My first recollection of Mr. Ali was February 26, 1964 in the morning school bus on the way to my 3rd grade class at Stonewall Elementary. I still recall an older student with one of those little transistor radios, the hottest techno-gadget for that time, excitedly telling the whole bus about Clay’s stunning victory.

If not for the older boy’s excited announcement, and the fact that NEVER before or since has ANYBODY gotten so excited over any news event on my subsequent public transports, I would not have given Clay, or any boxer or boxing feat any significance whatsoever. After all, as an 8 year old, I was—THANKFULLY--never exposed to this most brutal so called “sport.”*

*[Don’t get me wrong, I have long appreciated the extreme physical nature of boxing, the strenuous work ethic boxers undergo and the strategy and unbelievable courage they have. It’s just that for me “sport” excludes any and all activity wherein the goal is to literally knock somebody else senseless.]

So was born Cassius Clay into my young consciousness. For reasons I did not then understand Clay became Muhammad Ali. The years that followed were full of ABC Wide World of Sports, and its new Ali-made celebrity, Ho-ward Co-SELL (my interpretation of which won me my own sort of celebrity in high school and college).

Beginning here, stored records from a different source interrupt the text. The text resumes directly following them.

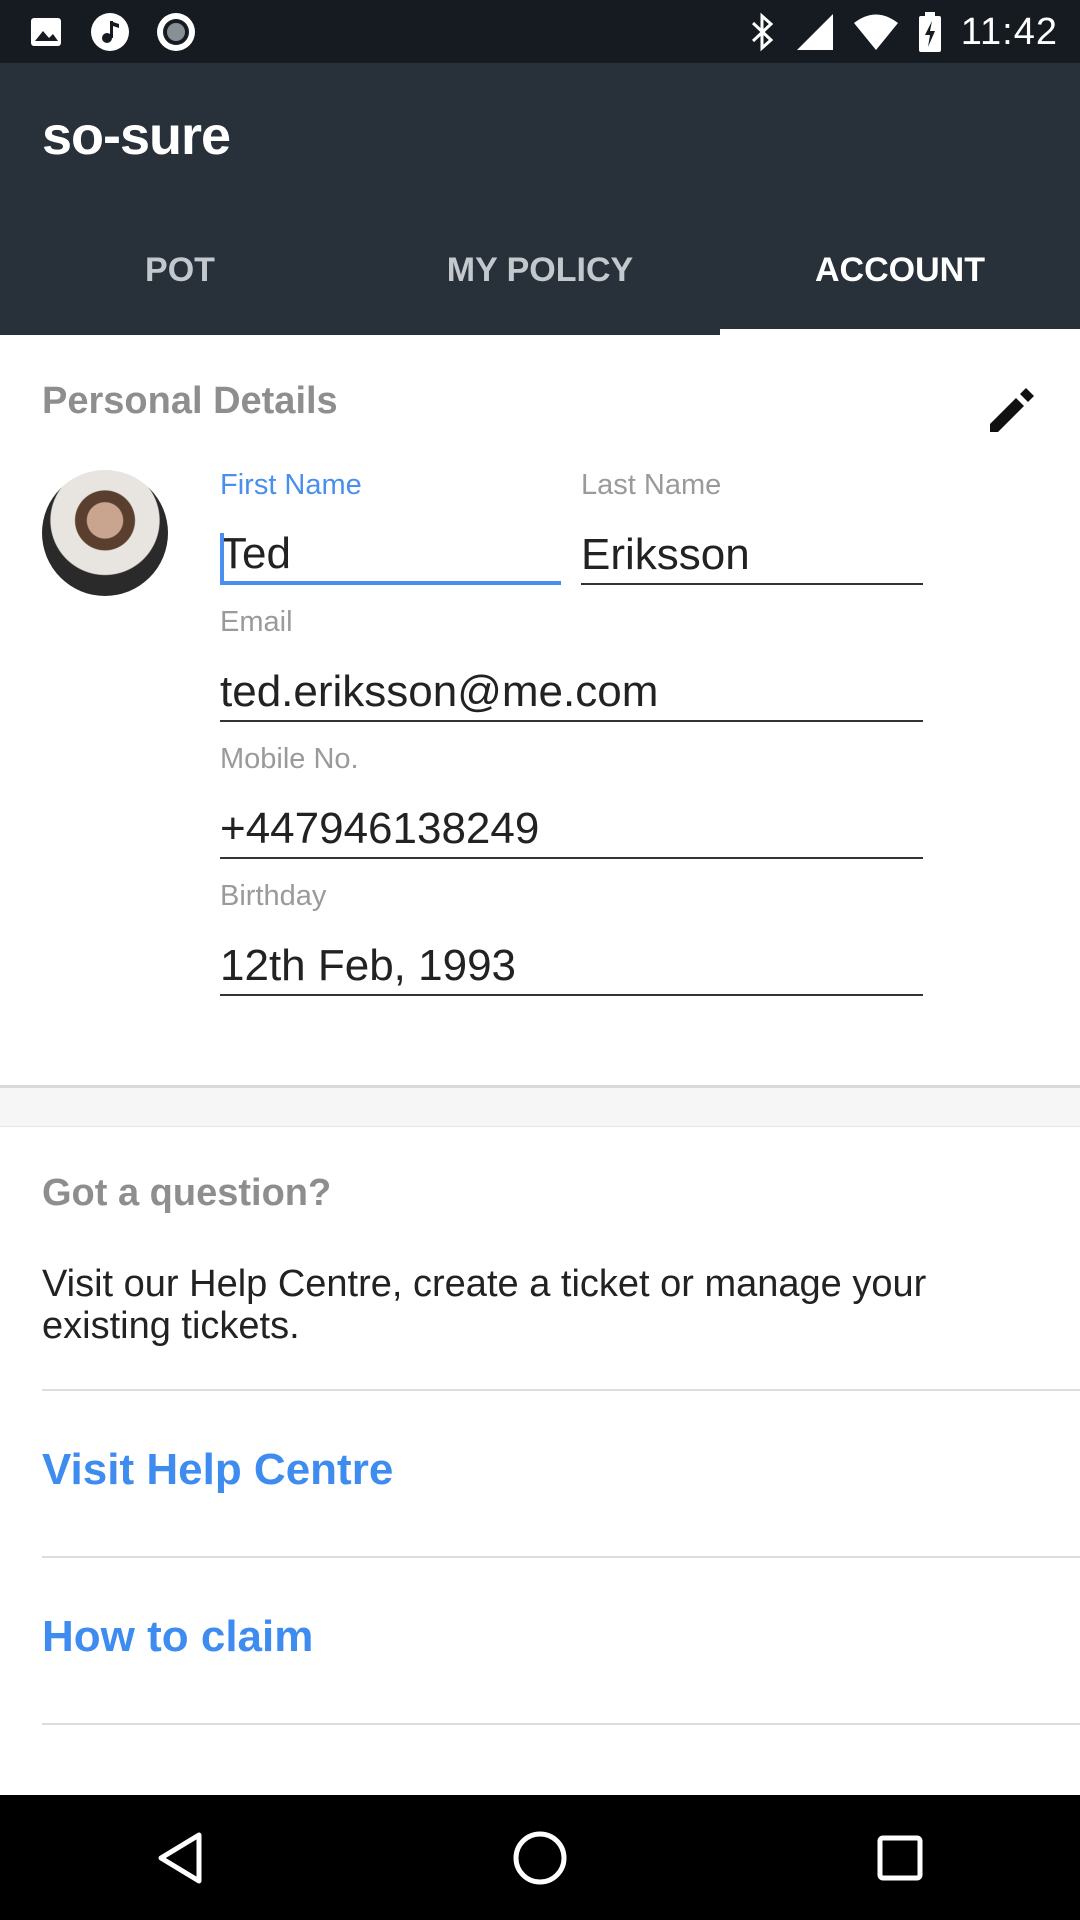 This screenshot has width=1080, height=1920. I want to click on recents-square-icon, so click(900, 1858).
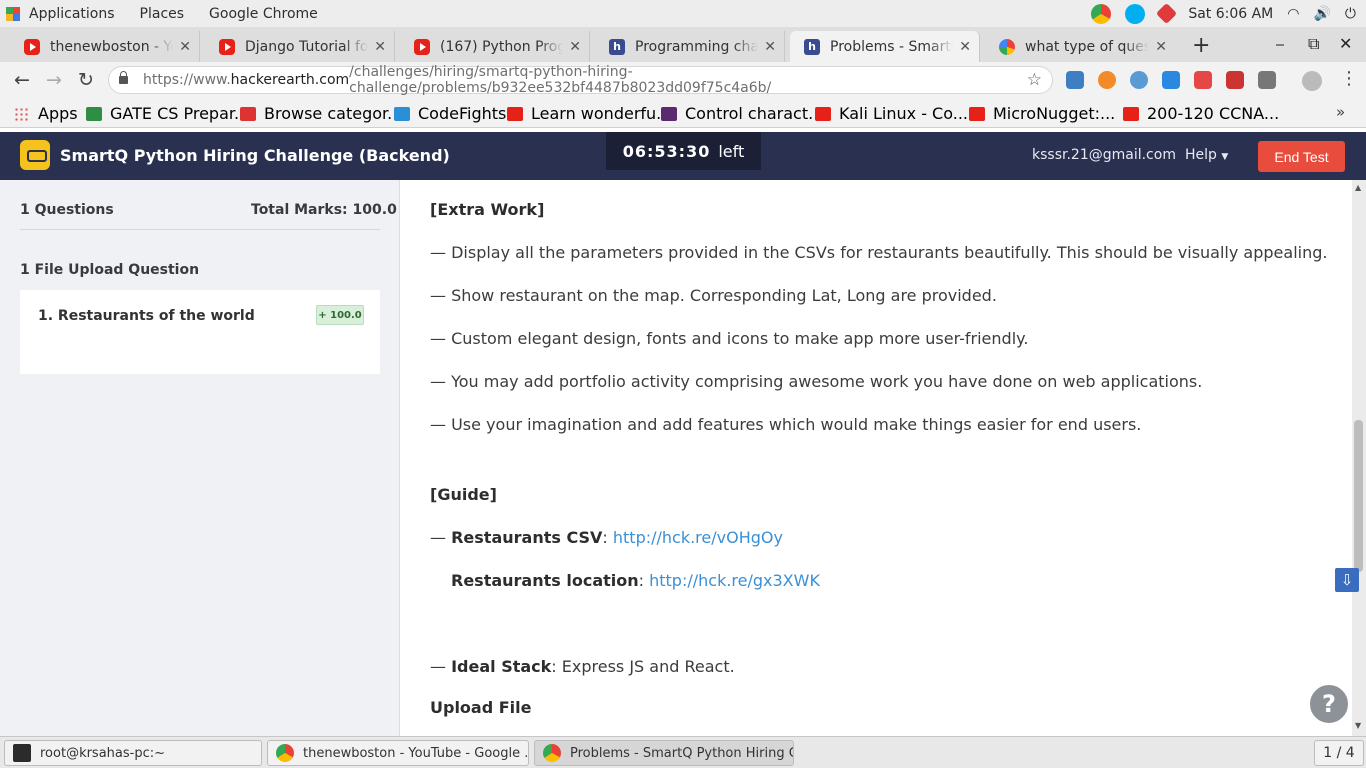 Image resolution: width=1366 pixels, height=768 pixels. I want to click on total-marks: Total Marks: 100.0, so click(324, 210).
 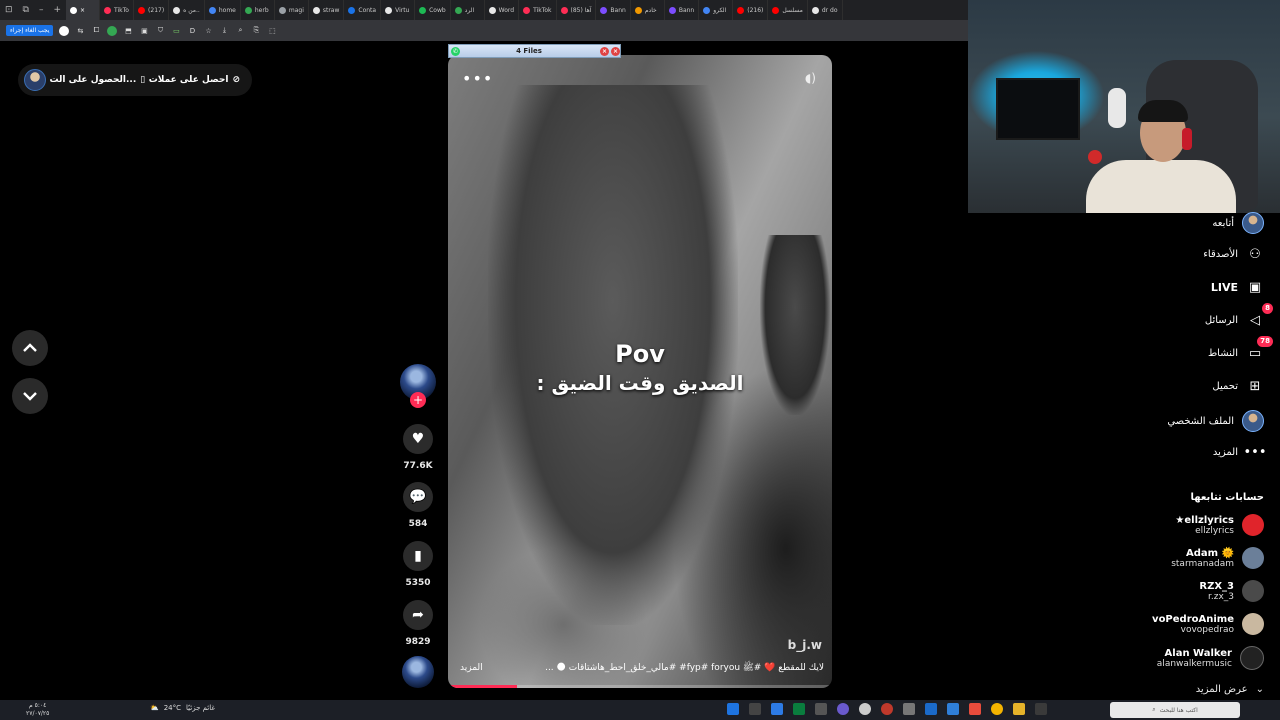 What do you see at coordinates (192, 31) in the screenshot?
I see `d-extension-icon: D` at bounding box center [192, 31].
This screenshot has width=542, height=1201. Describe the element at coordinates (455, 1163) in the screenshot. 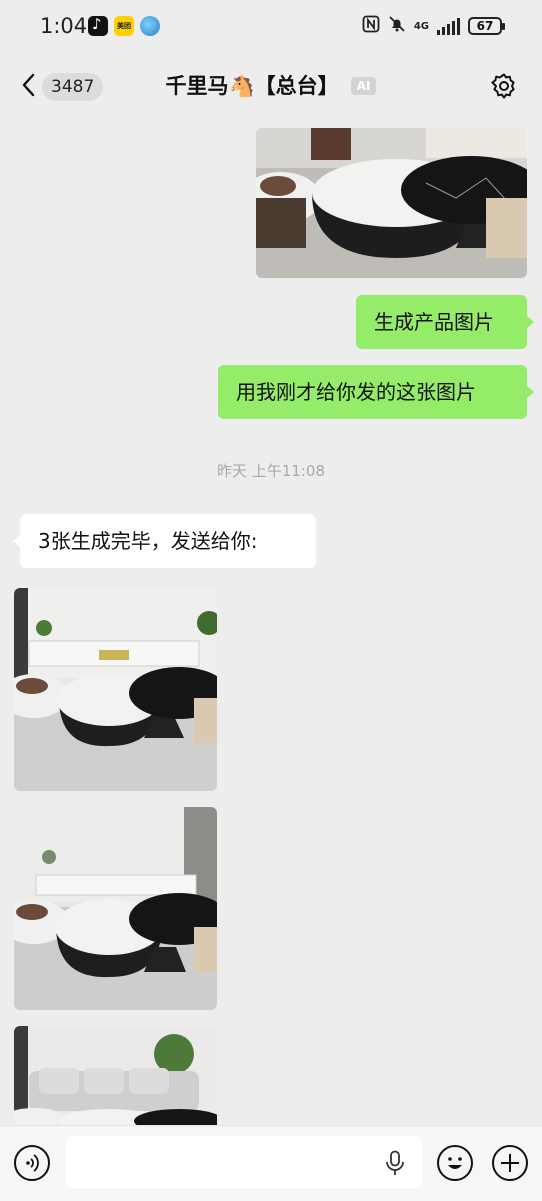

I see `emoji-icon` at that location.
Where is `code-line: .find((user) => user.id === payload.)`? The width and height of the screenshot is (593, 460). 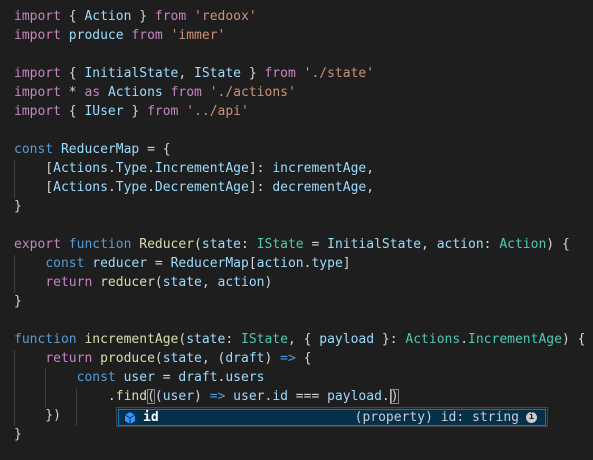
code-line: .find((user) => user.id === payload.) is located at coordinates (206, 396).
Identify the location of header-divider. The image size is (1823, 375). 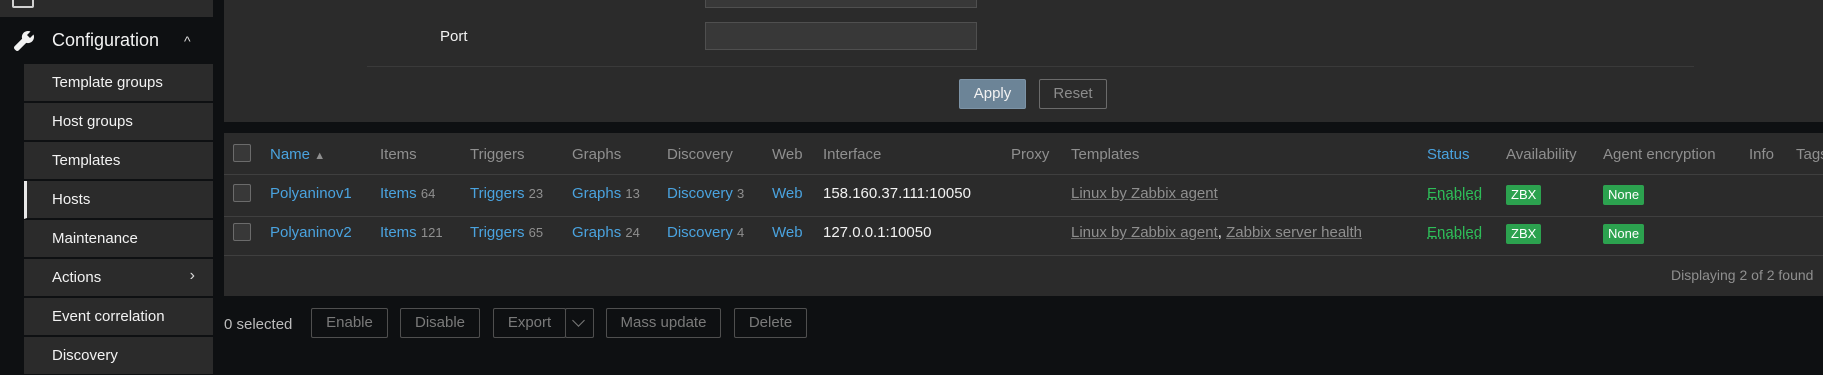
(1024, 174).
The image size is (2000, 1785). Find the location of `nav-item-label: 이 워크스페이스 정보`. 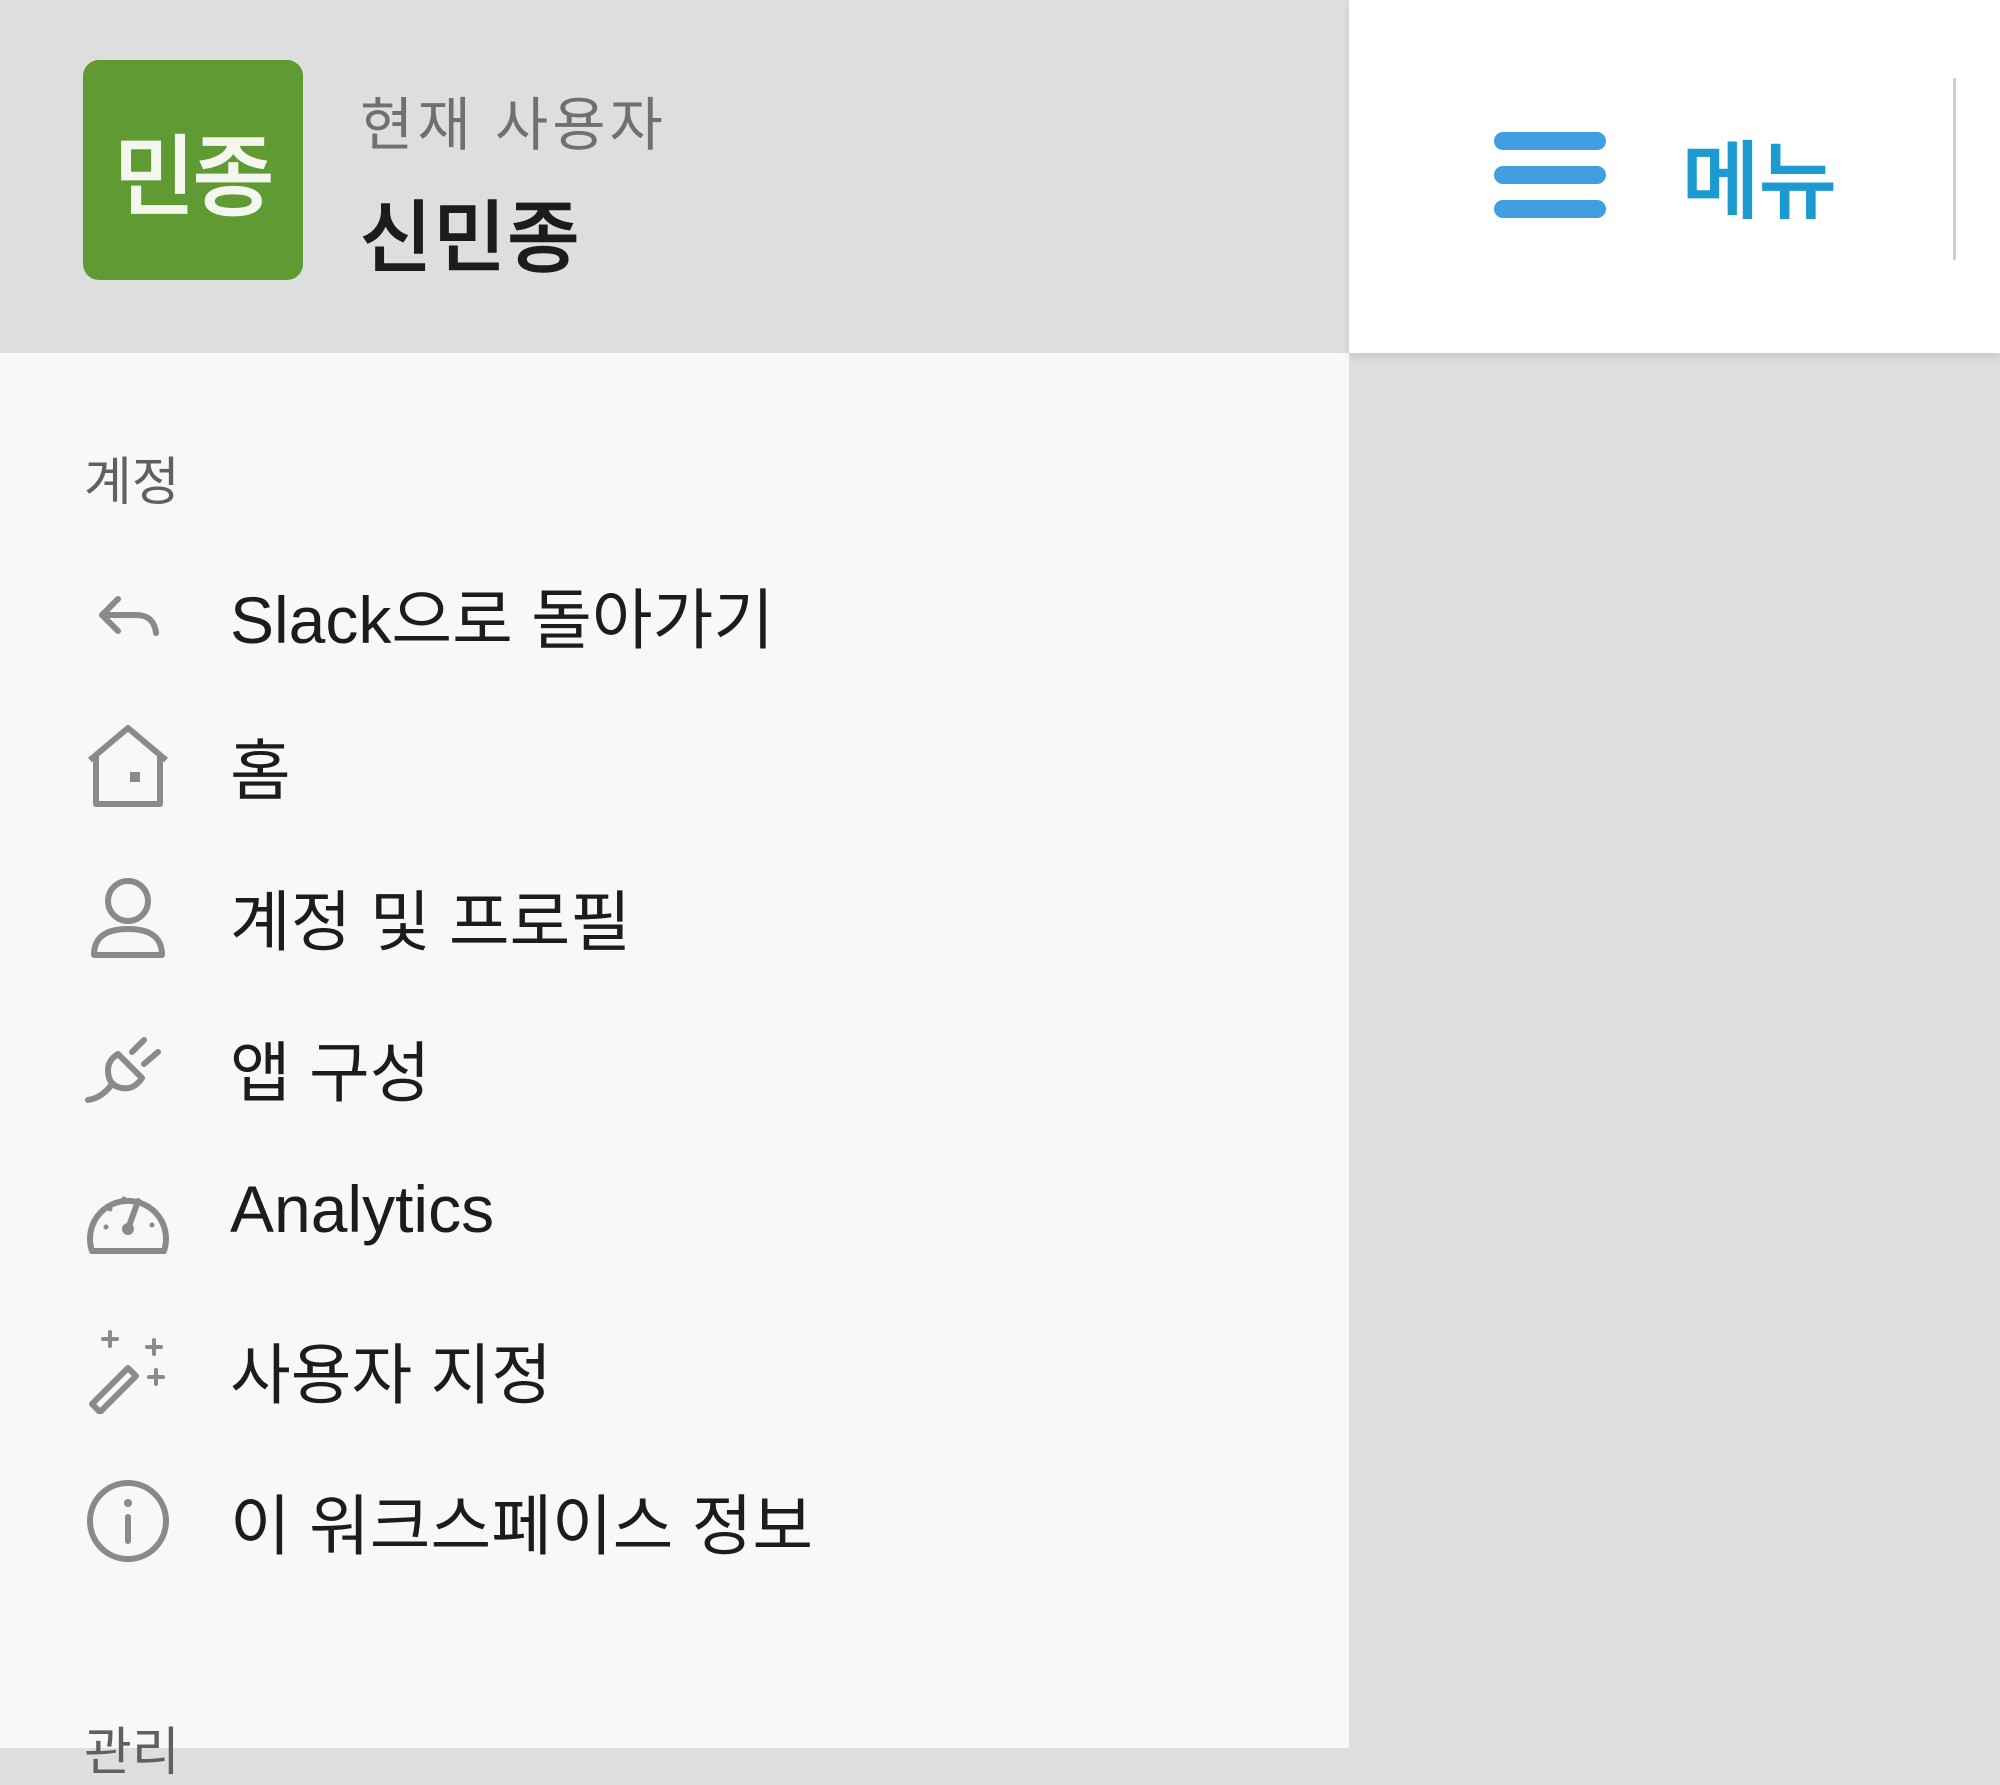

nav-item-label: 이 워크스페이스 정보 is located at coordinates (522, 1526).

Month after month, year after year it was Ali “Winner” here, Ali “winner” there, indeed Ali was the greatest anywhere! His braggadocios taunting was frankly annoying to me and yes, I would be hoping for an upset no matter who he faced, but of course, Ali always won.

And then he did something during the Vietnam War that from my limited perspective seemed unpatriotic and cowardly: he refused to go to Vietnam, saying “I ain’t got nothing ‘gainst them Viet Cong.” Being a pro-establishment conservative, wary of pinko-hippie pot smoking protestors any such opposition to our war against the spread of Communism was heresy!

I could only see a killer in the ring who was scared to die outside it; my young pre-pre-sophomoric mind did not yet fathom Ali’s principled action nor the rightness of his stand. [I’m sorry Mr. Ali, and thank you for helping encourage my own miniscule-by- comparison conscience-based stands].

Three years later Ali won again—this time in the US Supreme Court, which unanimously overturned his conviction and granted him his right to refuse service on religious grounds. Then came his fights of legend: the Thrilla in Manilla, the Rumble in the Jungle where Ali, with Joe FRAZHIUH, made boxing the undisputed King of um, er…(ugh) Sports.

I began to admire Ali and had hoped he would quit while he was ahead. I shuddered at the pounding he took in his final fights and, while never liking boxing anyway, forswear ever watching it again.

Today, we celebrate Ali as a world-class leader, a man who in humility now stands more strongly than ever in his quest for peace and justice.

Indeed Mr. Simon, The fighter still remains.